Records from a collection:
——

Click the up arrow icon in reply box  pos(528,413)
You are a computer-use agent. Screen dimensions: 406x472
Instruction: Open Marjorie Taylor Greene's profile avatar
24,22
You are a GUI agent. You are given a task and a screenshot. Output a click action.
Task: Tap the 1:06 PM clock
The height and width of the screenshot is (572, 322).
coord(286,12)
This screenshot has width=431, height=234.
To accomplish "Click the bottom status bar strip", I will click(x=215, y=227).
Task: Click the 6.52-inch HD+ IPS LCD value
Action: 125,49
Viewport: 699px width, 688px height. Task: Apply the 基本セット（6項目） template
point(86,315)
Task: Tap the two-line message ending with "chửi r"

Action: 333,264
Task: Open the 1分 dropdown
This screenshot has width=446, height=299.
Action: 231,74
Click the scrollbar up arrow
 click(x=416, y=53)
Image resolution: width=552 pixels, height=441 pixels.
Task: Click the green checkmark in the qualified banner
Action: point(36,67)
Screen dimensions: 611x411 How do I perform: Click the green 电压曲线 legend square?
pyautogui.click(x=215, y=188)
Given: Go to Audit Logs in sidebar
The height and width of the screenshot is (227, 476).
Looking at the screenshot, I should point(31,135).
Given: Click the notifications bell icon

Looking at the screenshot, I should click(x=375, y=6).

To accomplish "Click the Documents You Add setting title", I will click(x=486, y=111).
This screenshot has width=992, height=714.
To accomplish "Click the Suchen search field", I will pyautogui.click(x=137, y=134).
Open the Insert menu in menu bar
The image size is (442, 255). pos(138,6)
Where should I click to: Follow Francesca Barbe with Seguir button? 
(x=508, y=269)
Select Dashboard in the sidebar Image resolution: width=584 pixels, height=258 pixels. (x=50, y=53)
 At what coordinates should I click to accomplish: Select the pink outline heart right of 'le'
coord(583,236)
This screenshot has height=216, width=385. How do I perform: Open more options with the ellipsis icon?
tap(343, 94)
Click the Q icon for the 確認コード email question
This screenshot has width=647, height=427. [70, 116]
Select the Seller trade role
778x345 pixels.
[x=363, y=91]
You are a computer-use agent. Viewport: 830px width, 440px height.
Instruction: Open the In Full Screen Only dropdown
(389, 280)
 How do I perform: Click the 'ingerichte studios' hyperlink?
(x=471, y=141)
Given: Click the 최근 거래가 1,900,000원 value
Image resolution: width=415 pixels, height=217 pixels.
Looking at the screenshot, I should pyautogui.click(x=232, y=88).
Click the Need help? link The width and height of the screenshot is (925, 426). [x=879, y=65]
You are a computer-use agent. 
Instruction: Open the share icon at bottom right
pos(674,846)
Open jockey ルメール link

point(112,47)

——

TASK OBJECTIVE: Filter by the word "computer": copy every line of the data that holds it.

OUTPUT OF THE TASK:
You are a computer-use agent. Screen dimensions: 406x472
You are a computer-use agent. Viewport: 830px width, 440px height.
You are a computer-use agent. 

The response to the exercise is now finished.